Below are records. Find each line in them that holds the word "width" and copy it.

# [DATASET CONTENT]
%%

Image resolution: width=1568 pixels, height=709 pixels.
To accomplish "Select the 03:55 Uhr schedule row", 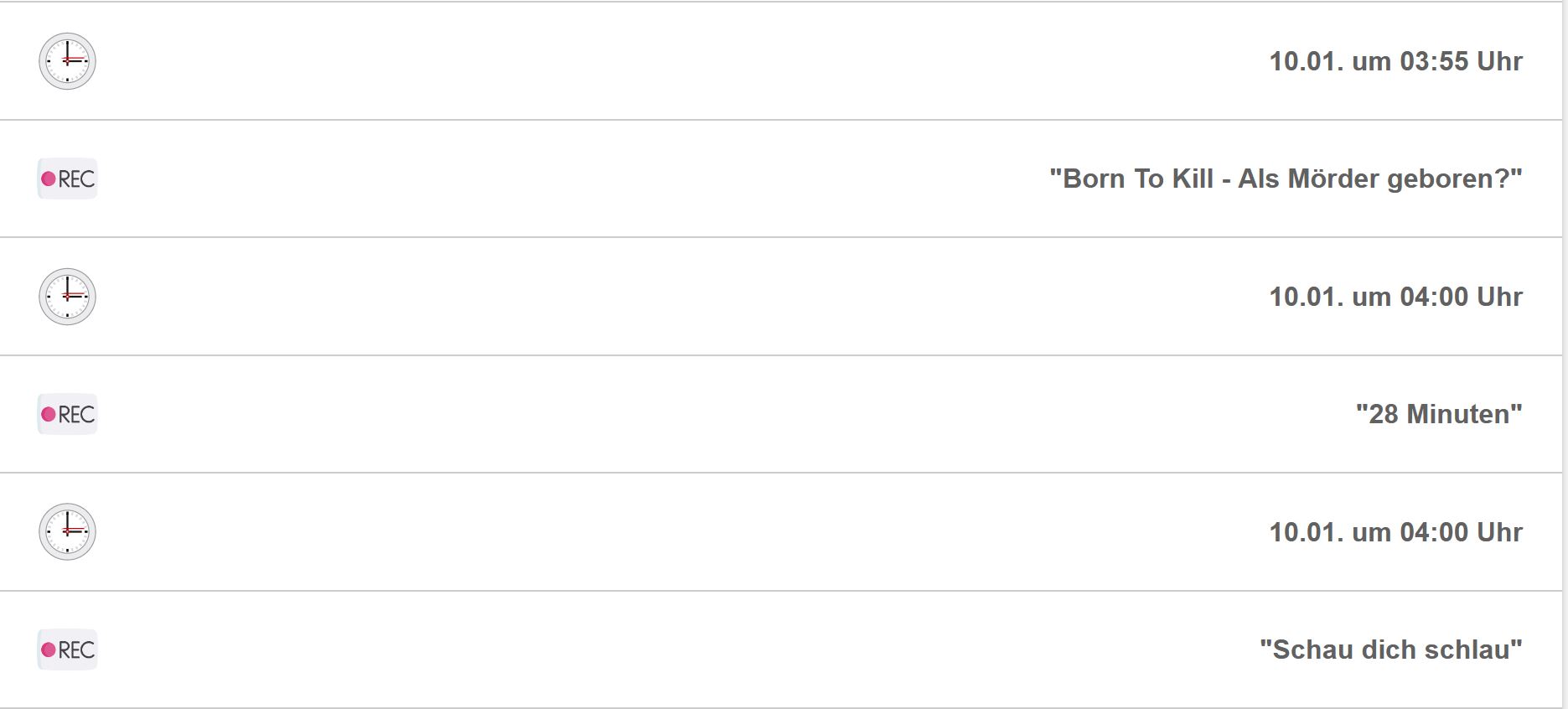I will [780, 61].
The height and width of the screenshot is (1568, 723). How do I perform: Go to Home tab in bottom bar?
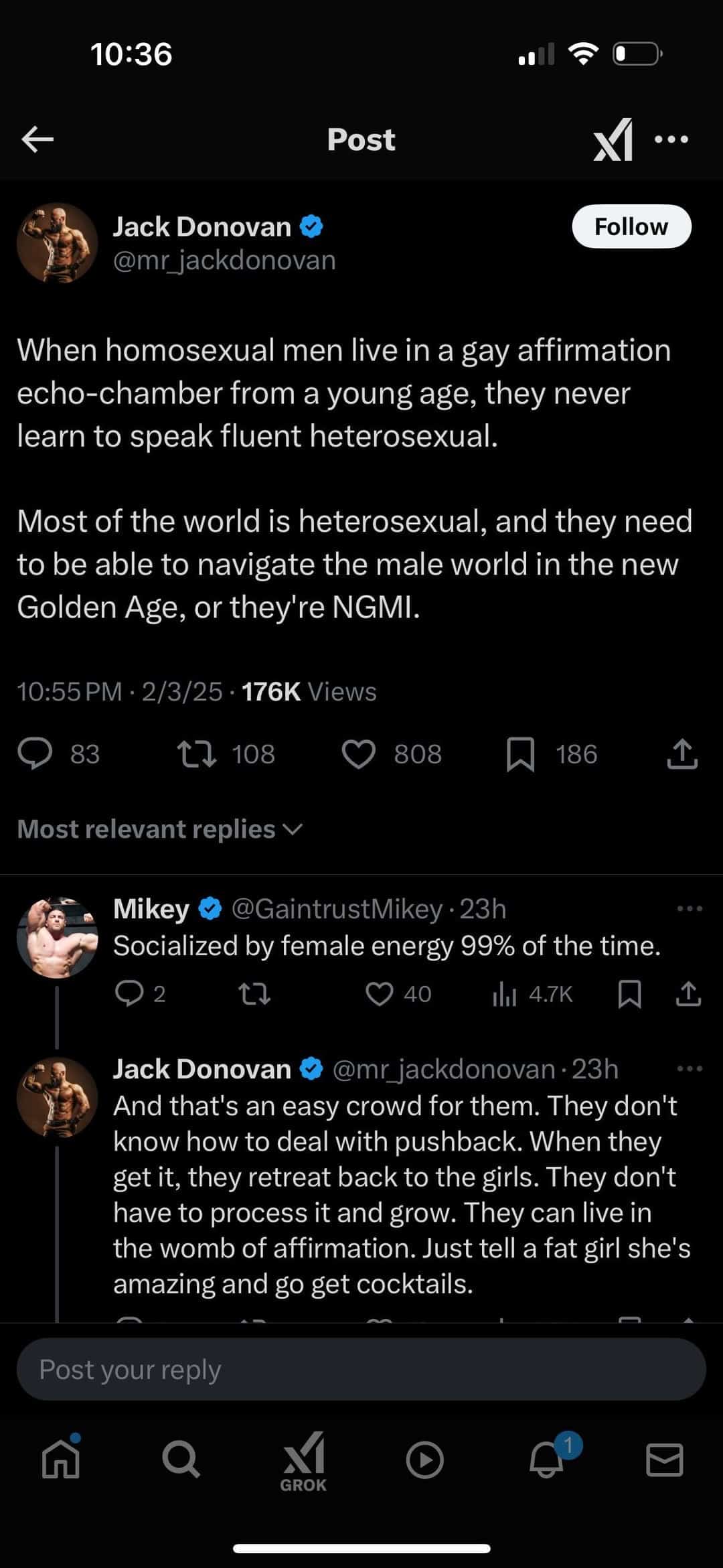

%%
%%

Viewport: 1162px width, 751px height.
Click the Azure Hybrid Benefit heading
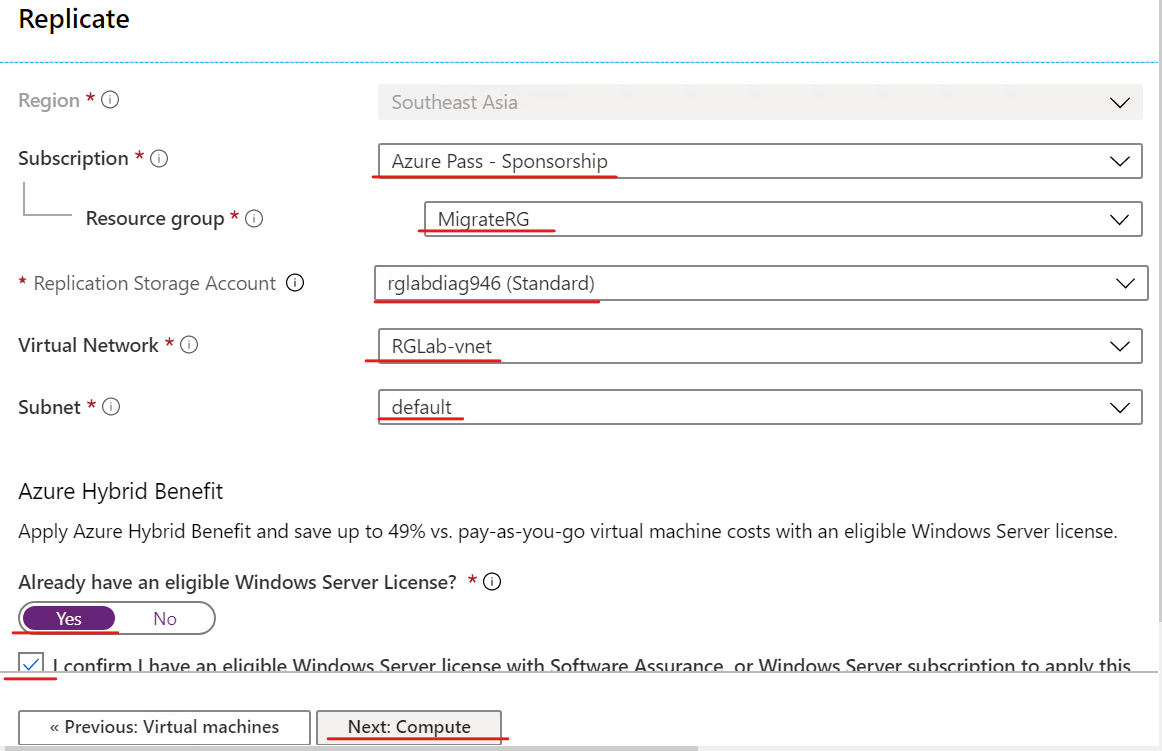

%%

# [TASK ANSWER]
Image resolution: width=1568 pixels, height=709 pixels.
The height and width of the screenshot is (1568, 723). How do I perform: Go to Home tab in bottom bar?
Viewport: 1162px width, 751px height.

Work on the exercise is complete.